= EXTRACT PROVIDED =
···

I was running into a rather nasty .NET crash today in C# for a rather large project that I have been continuing development for on a handheld device that runs Windows CE6. When I was calling a callback function pointer (called a Delegate in .NET land) from a module, I was getting a TypeLoadException error with no further information. I started out making the incorrect assumption that I was doing something wrong with Delegates, as C# is not exactly my primary language ;-). The symptoms were pointing to the delegate call being the problem because the program was crashing during the delegate call itself, as the code reached the call, and did not make it into the callback function. After doing the normal debugging-thing, I found out the program crashed in the same manner every time the specific callback function was called and before it started executing, even if it was called in a normal fashion from the same class.

···

Saved entries
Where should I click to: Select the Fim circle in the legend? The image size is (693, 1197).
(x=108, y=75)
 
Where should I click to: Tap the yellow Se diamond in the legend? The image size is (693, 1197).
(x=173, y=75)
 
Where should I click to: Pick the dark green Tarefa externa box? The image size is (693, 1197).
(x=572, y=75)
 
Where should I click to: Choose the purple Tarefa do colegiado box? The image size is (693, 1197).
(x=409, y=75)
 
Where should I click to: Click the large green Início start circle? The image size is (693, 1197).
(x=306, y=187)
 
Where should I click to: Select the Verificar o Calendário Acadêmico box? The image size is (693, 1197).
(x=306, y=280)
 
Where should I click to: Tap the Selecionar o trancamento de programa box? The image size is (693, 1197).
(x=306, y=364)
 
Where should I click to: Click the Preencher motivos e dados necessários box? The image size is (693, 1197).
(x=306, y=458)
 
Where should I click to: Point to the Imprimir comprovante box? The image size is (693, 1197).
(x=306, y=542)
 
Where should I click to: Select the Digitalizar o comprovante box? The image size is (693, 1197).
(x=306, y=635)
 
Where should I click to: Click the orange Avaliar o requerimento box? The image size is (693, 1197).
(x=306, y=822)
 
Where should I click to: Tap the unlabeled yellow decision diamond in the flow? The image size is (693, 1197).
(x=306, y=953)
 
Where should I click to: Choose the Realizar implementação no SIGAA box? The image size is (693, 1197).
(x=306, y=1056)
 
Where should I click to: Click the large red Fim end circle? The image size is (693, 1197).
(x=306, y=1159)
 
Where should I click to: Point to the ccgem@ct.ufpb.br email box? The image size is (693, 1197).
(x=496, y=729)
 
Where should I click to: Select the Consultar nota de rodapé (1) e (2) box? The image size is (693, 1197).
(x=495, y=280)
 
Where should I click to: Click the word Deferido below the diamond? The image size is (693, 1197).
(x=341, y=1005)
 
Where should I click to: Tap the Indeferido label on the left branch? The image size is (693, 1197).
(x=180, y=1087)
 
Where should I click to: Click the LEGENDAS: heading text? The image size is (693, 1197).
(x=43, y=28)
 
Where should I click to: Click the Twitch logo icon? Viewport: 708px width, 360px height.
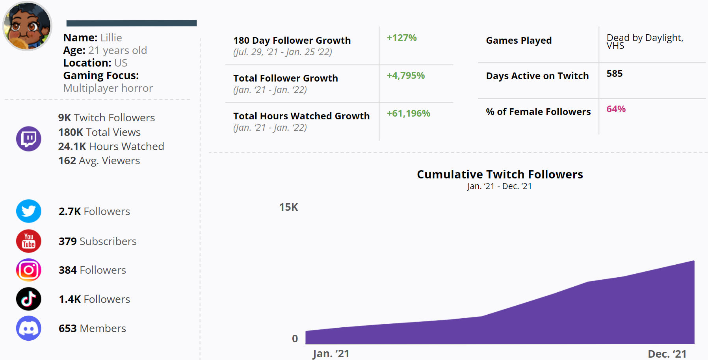click(29, 139)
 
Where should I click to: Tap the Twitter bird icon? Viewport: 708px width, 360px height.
click(29, 211)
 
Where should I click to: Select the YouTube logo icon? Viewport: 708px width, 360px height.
click(29, 241)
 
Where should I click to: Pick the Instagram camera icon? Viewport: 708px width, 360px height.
click(29, 270)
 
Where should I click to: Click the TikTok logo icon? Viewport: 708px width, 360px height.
click(29, 299)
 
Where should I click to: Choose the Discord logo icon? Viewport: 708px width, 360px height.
click(29, 328)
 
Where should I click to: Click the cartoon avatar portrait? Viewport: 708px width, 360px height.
click(27, 26)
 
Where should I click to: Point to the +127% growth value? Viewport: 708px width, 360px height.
click(401, 38)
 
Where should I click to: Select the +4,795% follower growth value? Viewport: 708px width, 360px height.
click(405, 76)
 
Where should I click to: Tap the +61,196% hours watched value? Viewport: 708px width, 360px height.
click(408, 113)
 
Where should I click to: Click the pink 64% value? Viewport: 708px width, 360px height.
click(616, 109)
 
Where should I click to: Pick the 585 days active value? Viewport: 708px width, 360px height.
click(614, 74)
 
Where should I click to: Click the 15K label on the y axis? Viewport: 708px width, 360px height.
click(288, 207)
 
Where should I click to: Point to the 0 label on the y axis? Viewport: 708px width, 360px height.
click(295, 339)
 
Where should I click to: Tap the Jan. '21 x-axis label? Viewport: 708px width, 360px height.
click(331, 354)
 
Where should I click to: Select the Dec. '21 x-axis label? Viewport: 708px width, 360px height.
click(667, 354)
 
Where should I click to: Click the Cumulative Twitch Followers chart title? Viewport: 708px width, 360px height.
click(500, 174)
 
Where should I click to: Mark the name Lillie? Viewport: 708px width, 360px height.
click(111, 38)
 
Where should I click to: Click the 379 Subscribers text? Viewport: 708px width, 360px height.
click(97, 241)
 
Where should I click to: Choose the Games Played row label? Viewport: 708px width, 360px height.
click(518, 41)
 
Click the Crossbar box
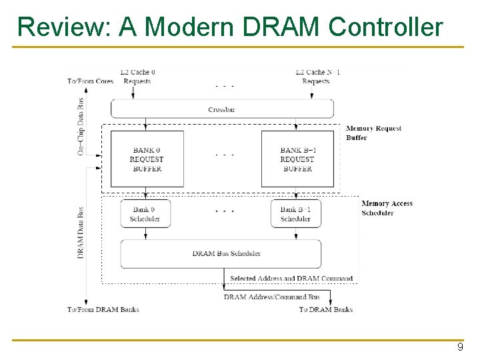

···

= PARTS OF THE EXERCISE =
1. In the account of the .NET crash, what error appeared when the callback function pointer was called?
2. Extend the account of the .NET crash on the Windows CE6 device, continuing after its last sentence.

= ANSWERS TO THE EXERCISES =
1. A TypeLoadException error with no further information.

2.
After further poking around, I realized that there was one line of code in the function that if included in any function, would cause the program to fail out on calling said function. Basically, resources were somehow missing from the compilation and there were no warnings anywhere telling me this. If I tried to access said resource normally, I was getting an easily traceable MissingManifestResourceException error. However, the weird situation was happening because I had the missing resource being accessed from a static member in another class. So here is some example code that was causing the problem:

public class ClassA
{
	public void PlaySuccess()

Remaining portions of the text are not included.